Please print each record that follows precisely as it appears.
(Beginning of Dataset)
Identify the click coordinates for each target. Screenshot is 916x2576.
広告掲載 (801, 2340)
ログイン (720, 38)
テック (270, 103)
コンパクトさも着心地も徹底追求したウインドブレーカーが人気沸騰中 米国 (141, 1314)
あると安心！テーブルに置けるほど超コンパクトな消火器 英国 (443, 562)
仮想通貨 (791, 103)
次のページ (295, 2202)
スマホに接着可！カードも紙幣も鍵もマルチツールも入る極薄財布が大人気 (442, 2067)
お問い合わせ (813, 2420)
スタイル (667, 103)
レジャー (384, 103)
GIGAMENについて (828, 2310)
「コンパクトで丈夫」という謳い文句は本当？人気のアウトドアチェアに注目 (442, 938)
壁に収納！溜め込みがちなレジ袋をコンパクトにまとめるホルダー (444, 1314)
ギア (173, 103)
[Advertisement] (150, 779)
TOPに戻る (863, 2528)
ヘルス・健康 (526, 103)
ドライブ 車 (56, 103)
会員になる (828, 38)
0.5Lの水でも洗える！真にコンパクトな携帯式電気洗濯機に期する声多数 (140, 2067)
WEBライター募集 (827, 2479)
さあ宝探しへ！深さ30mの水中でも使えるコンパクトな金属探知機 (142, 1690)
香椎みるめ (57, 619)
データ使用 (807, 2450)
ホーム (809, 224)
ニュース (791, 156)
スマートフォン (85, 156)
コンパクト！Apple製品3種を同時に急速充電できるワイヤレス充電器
(End of Dataset)
**Problem solution**
Identify the click coordinates for each target. Screenshot is 916x2576.
広告掲載 (801, 2340)
ログイン (720, 38)
テック (270, 103)
コンパクトさも着心地も徹底追求したウインドブレーカーが人気沸騰中 米国 (141, 1314)
あると安心！テーブルに置けるほど超コンパクトな消火器 英国 (443, 562)
仮想通貨 (791, 103)
次のページ (295, 2202)
スマホに接着可！カードも紙幣も鍵もマルチツールも入る極薄財布が大人気 (442, 2067)
お問い合わせ (813, 2420)
スタイル (667, 103)
レジャー (384, 103)
GIGAMENについて (828, 2310)
「コンパクトで丈夫」という謳い文句は本当？人気のアウトドアチェアに注目 (442, 938)
壁に収納！溜め込みがちなレジ袋をコンパクトにまとめるホルダー (444, 1314)
ギア (173, 103)
[Advertisement] (150, 779)
TOPに戻る (863, 2528)
ヘルス・健康 (526, 103)
ドライブ 車 (56, 103)
会員になる (828, 38)
0.5Lの水でも洗える！真にコンパクトな携帯式電気洗濯機に期する声多数 (140, 2067)
WEBライター募集 (827, 2479)
さあ宝探しへ！深さ30mの水中でも使えるコンパクトな金属探知機 (142, 1690)
香椎みるめ (57, 619)
データ使用 (807, 2450)
ホーム (809, 224)
ニュース (791, 156)
スマートフォン (85, 156)
コンパクト！Apple製品3種を同時に急速充電できるワイヤレス充電器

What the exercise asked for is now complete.